Mentre la vittima del reato forniva la descrizione delle tre giovani, scattava il piano stabilito e le pattuglie iniziano a controllare le zone e le vie che potevano essere oggetto delle mire dei malfattori. La volante della Polizia di Stato, sulla base delle descrizioni fornite dalla Sala Operativa, in lontananza è riuscita a vedere le tre ragazze che percorrevano le vie del centro.
Una di loro, però, con la coda dell’occhio ha notato la macchina della Polizia di Stato e ha dato il segnale alle altre due di dileguarsi.
A quel punto, separatamente, sono entrate in diversi negozi nella speranza di non essere rintracciate. Con la collaborazione dei carabinieri le forze dell'ordine sono entrate dei vari punti vendita bloccando le tre ladre.

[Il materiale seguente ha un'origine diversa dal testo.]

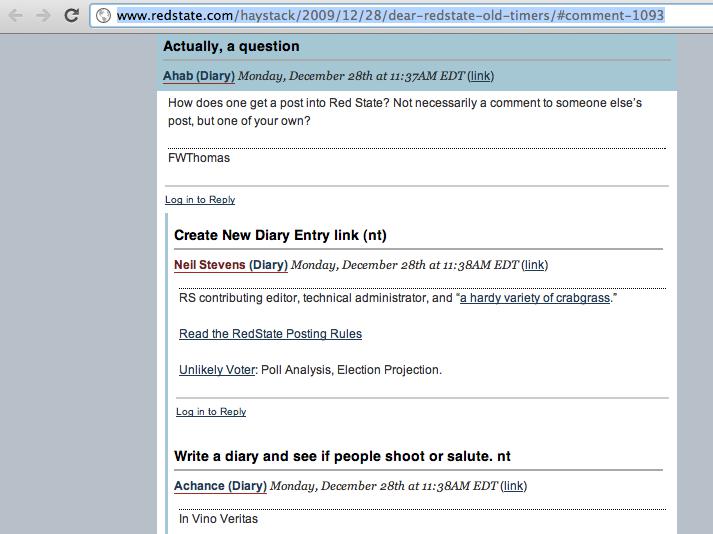Reload the page with the refresh icon
Viewport: 713px width, 534px height.
pyautogui.click(x=71, y=15)
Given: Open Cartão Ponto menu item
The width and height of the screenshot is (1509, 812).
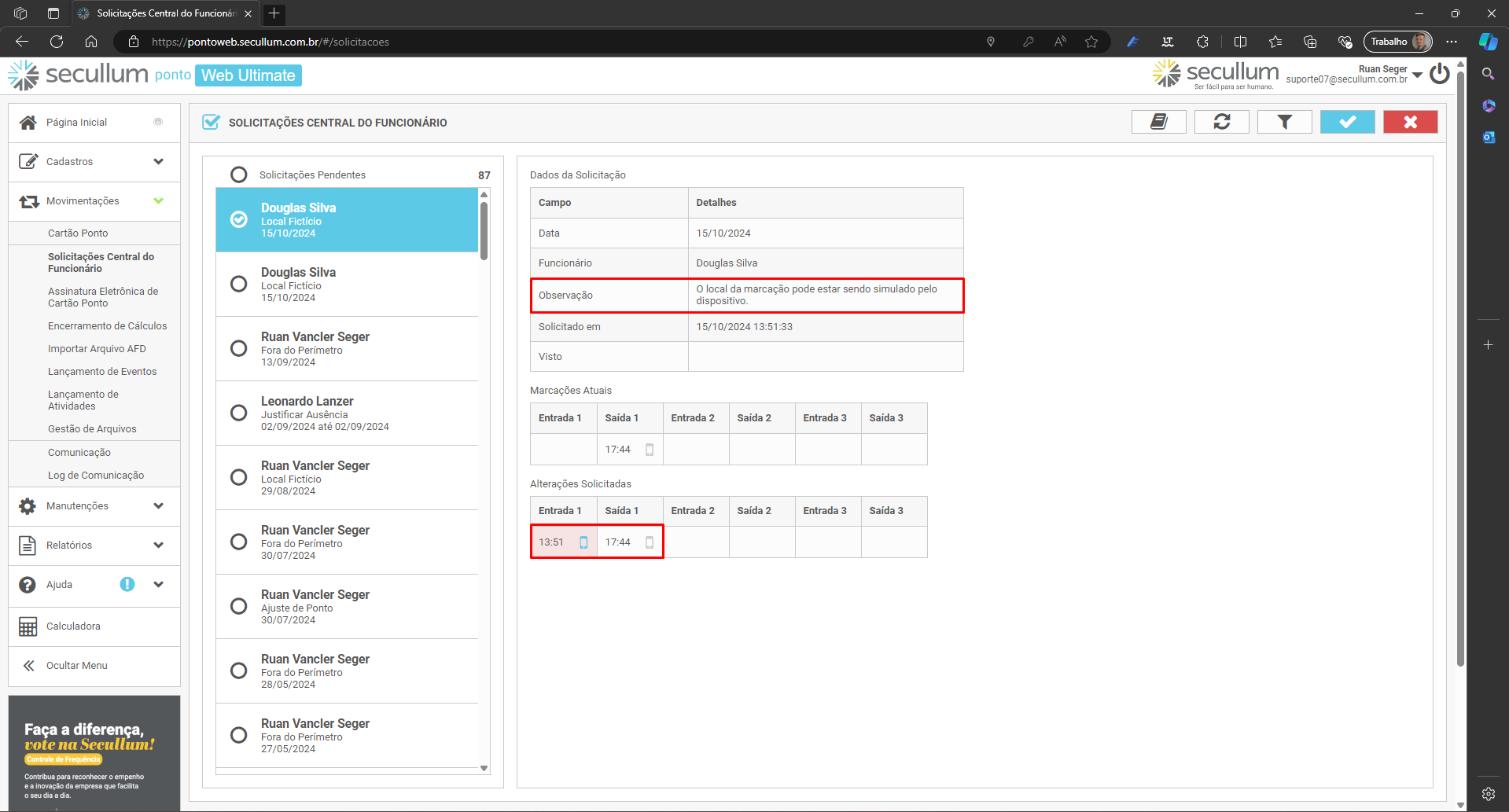Looking at the screenshot, I should click(x=78, y=233).
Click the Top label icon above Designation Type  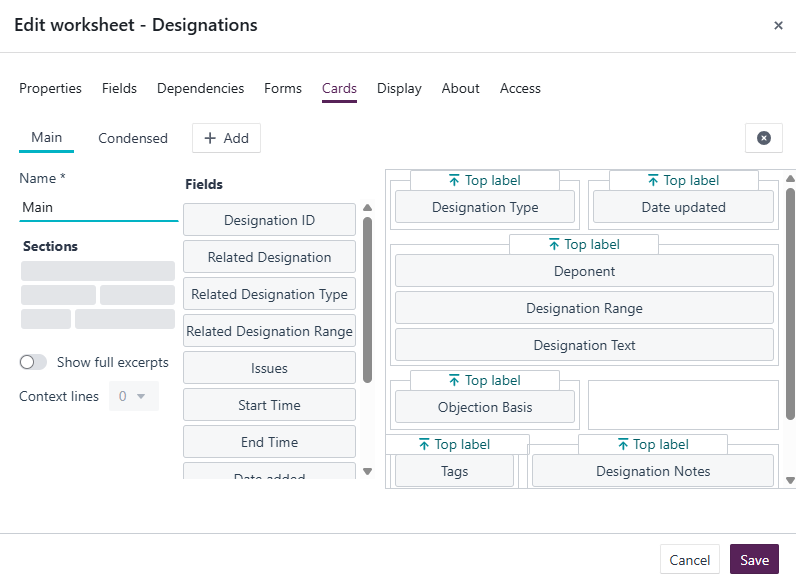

Condotte al Commissariato, grazie anche all’ausilio della polizia locale, alle tre sono stati trovati addosso due cacciaviti, una chiave inglese regolabile, 190 euro in contanti, un mazzo di chiavi (presumibilmente usate per forzare le porte), un ritaglio di plastica sagomato (generalmente utilizzato per l’apertura delle porte a scatto) e due telefoni cellulari.
Durante l’identificazione gli Agenti accertavano inoltre che due delle ragazze fermate, rispettivamente di 28 e 22 anni di età, risiedono fuori regione, mentre è risultata risiedere all’estero la terza, di 16 anni. Tutte, peraltro, risultavano già segnalate dalle forze di polizia del nord Italia per episodi analoghi.
“Il controllo del territorio ed i piani per la prevenzione di tutte le forme di devianza stabiliti dal Questore Cracovia - commenta il vice Questore Salvatore Ascione, dirigente del Commissariato di P.S. di Riva del Garda - sono fondamentali per il contrasto di tutte le forme delinquenziali. In occasione dell’identificazione delle tre donne è stato fondamentale, non solo il grande lavoro di sinergia tra le forze di Polizia e la collaborazione della cittadinanza, ma, soprattutto, l’analisi e lo studio dei fatti reato che ha consentito alla Polizia di Stato di individuare immediatamente le autrici del furto, collocandole nelle zone che potevano essere oggetto delle loro mire.